**Task details:**
Write every record out again exactly as given.

Data section Block Start

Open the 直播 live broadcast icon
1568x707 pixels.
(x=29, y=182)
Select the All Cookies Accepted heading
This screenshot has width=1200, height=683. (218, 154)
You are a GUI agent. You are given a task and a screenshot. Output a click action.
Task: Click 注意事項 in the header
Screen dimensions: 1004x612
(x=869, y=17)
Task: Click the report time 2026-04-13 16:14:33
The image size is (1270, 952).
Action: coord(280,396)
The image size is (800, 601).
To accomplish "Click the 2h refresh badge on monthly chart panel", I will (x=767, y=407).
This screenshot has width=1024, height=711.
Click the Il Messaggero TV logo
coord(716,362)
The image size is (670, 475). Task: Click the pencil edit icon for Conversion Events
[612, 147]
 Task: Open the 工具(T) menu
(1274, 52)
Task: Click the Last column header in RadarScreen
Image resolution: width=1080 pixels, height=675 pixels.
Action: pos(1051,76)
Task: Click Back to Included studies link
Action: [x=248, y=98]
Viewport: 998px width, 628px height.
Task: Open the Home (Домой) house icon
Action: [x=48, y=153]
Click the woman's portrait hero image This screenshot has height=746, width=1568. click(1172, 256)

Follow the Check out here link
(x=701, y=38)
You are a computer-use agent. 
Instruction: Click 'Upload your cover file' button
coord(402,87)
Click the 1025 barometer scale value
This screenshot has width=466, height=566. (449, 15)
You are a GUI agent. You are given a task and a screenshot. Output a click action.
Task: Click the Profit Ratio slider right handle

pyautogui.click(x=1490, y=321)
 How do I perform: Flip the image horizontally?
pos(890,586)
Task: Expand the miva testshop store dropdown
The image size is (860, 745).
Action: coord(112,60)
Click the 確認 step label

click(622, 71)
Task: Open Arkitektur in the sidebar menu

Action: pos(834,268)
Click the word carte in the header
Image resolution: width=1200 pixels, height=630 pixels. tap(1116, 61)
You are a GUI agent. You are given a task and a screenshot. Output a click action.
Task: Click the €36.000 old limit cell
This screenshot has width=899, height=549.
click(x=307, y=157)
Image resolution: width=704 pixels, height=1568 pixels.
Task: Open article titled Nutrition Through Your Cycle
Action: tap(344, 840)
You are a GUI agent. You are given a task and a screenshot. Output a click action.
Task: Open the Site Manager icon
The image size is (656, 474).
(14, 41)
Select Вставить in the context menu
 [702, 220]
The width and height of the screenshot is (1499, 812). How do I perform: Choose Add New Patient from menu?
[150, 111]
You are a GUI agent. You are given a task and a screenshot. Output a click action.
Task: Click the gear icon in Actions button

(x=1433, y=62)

Data section Block End

**Output of the task:**
Open the 直播 live broadcast icon
1568x707 pixels.
(x=29, y=182)
Select the All Cookies Accepted heading
This screenshot has width=1200, height=683. (218, 154)
You are a GUI agent. You are given a task and a screenshot. Output a click action.
Task: Click 注意事項 in the header
Screen dimensions: 1004x612
(x=869, y=17)
Task: Click the report time 2026-04-13 16:14:33
The image size is (1270, 952).
Action: coord(280,396)
The image size is (800, 601).
To accomplish "Click the 2h refresh badge on monthly chart panel", I will (x=767, y=407).
This screenshot has width=1024, height=711.
Click the Il Messaggero TV logo
coord(716,362)
The image size is (670, 475). Task: Click the pencil edit icon for Conversion Events
[612, 147]
 Task: Open the 工具(T) menu
(1274, 52)
Task: Click the Last column header in RadarScreen
Image resolution: width=1080 pixels, height=675 pixels.
Action: pos(1051,76)
Task: Click Back to Included studies link
Action: [x=248, y=98]
Viewport: 998px width, 628px height.
Task: Open the Home (Домой) house icon
Action: [x=48, y=153]
Click the woman's portrait hero image This screenshot has height=746, width=1568. click(1172, 256)

Follow the Check out here link
(x=701, y=38)
You are a computer-use agent. 
Instruction: Click 'Upload your cover file' button
coord(402,87)
Click the 1025 barometer scale value
This screenshot has width=466, height=566. (449, 15)
You are a GUI agent. You are given a task and a screenshot. Output a click action.
Task: Click the Profit Ratio slider right handle

pyautogui.click(x=1490, y=321)
 How do I perform: Flip the image horizontally?
pos(890,586)
Task: Expand the miva testshop store dropdown
The image size is (860, 745).
Action: coord(112,60)
Click the 確認 step label

click(622, 71)
Task: Open Arkitektur in the sidebar menu

Action: pos(834,268)
Click the word carte in the header
Image resolution: width=1200 pixels, height=630 pixels. tap(1116, 61)
You are a GUI agent. You are given a task and a screenshot. Output a click action.
Task: Click the €36.000 old limit cell
This screenshot has width=899, height=549.
click(x=307, y=157)
Image resolution: width=704 pixels, height=1568 pixels.
Task: Open article titled Nutrition Through Your Cycle
Action: tap(344, 840)
You are a GUI agent. You are given a task and a screenshot. Output a click action.
Task: Open the Site Manager icon
The image size is (656, 474).
(14, 41)
Select Вставить in the context menu
 [702, 220]
The width and height of the screenshot is (1499, 812). How do I perform: Choose Add New Patient from menu?
[150, 111]
You are a GUI agent. You are given a task and a screenshot. Output a click action.
Task: Click the gear icon in Actions button

(x=1433, y=62)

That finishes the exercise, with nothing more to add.